• Optical Illusion

     

    Description: Students will look at six optical illusions and discuss them with the teacher and classmates

    Purpose: To introduce students to the phenomenon of optical illusions

    Length of Activity: 30 minutes

    Materials:

    • Provide students with copies of the optical illusions shown here.

    • Rulers, one per student.

    • Pencil or pen (optional).

     

    Illusion #1:

    Questions:

    What is happening to the train tracks in this picture? Do they meet in the distance? 

    What’s Going On?

    The train tacks appear to come together in the distance. In reality, they don't meet at all. Although our eyes tell us that the train tracks are converging, our brain knows that they're parallel and that parallel lines never converge.

     

    Illusion #2:

    Questions:

    What happens if you look at this image sideways?  Do the stairs run right to left or are they upside down? 

    What’s Going On?

    The staircase seems to flip around as the image is turned. You can see the staircase two different ways, but you can only see it one way at a time.

     

    Illusion #3:

    Questions:

    Do you see separate bars or one continuous line?
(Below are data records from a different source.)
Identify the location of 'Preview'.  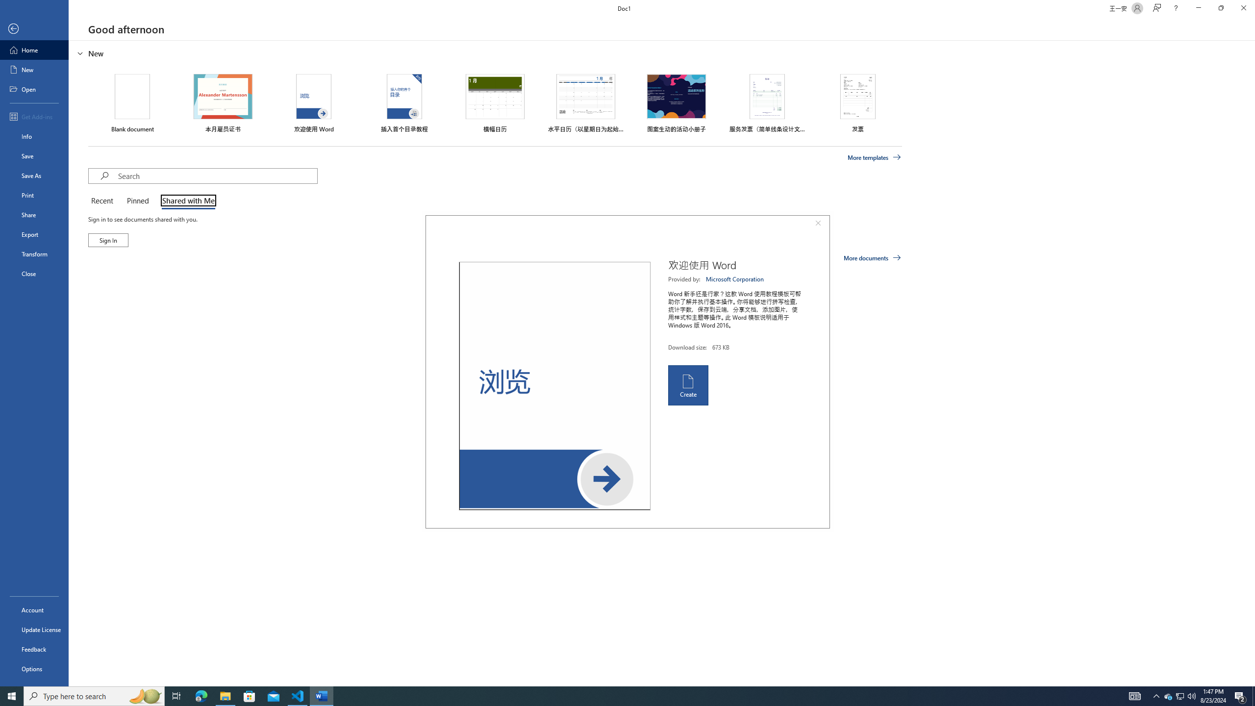
(554, 385).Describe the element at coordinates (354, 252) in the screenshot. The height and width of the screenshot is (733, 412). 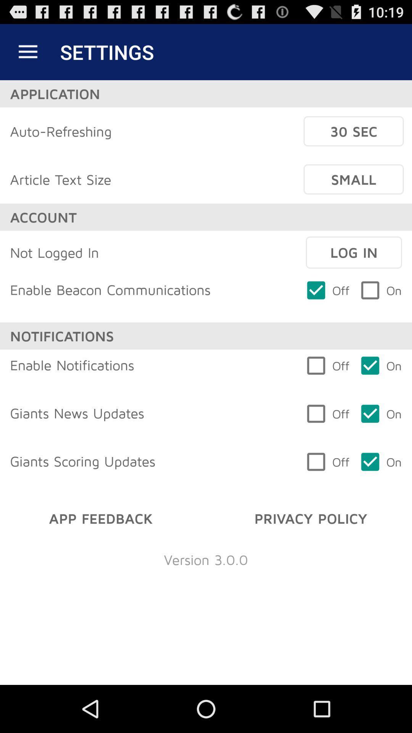
I see `item to the right of not logged in item` at that location.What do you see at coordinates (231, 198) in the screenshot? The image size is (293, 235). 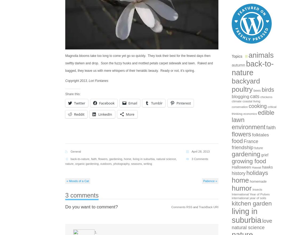 I see `'international year of soils'` at bounding box center [231, 198]. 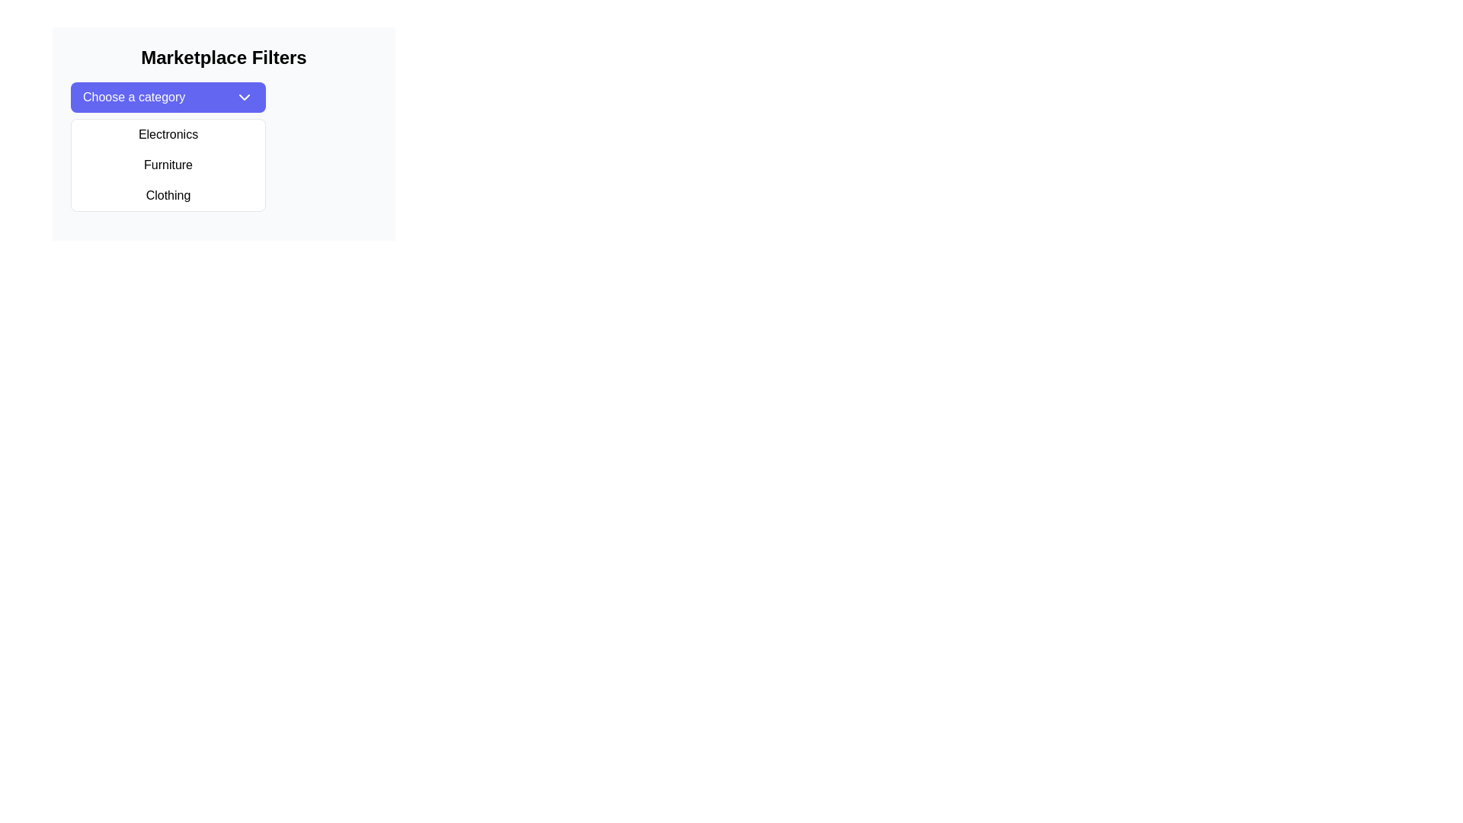 I want to click on the 'Furniture' dropdown menu item, which is the second item in the dropdown menu styled with a white background and black text, so click(x=168, y=165).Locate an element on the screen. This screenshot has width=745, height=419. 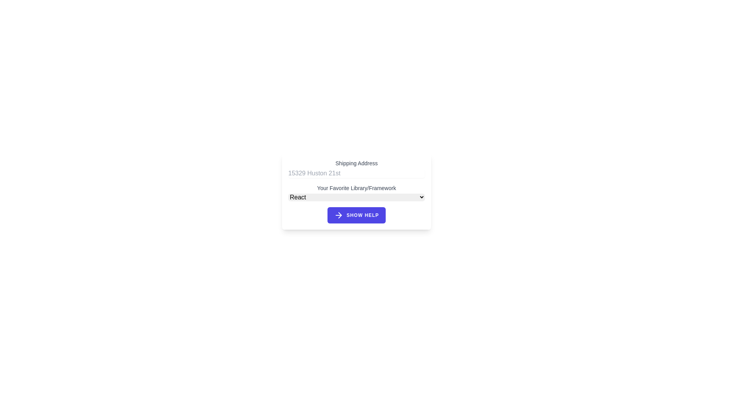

Trace the line with a pencil or your finger, what did you discover?

    What’s Going On?

    Your brain sometimes sees separate bars and sometimes it sees one continuous line. The brain is filling in information based on what it expects to see.

     

    Illusion #4:

    Questions:

    Which frog has the longer mouth? Check with a ruler, what did you discover? 

    What’s Going On?

    Both mouths are the same size. The direction of the arrows at the ends only make it seem like one mouth is larger than the other.

     

    Illusion #5:

    Questions:

    Are thse straws straight? Check with a ruler, what did you discover? 

    What’s Going On?

    Patterns change our perception. In this case, they make the straws look crooked.

     

    Illusion #6:

    Questions:

    Look at the middle circles of these two flowers. Which is larger? Check with a ruler, what did you discover? 

    What’s Going On?

    Both circles are the same size. The surrounding circles make the inner circles appear to be different. The brain is comparing the circles for us based on what it expects to find, not what is really there.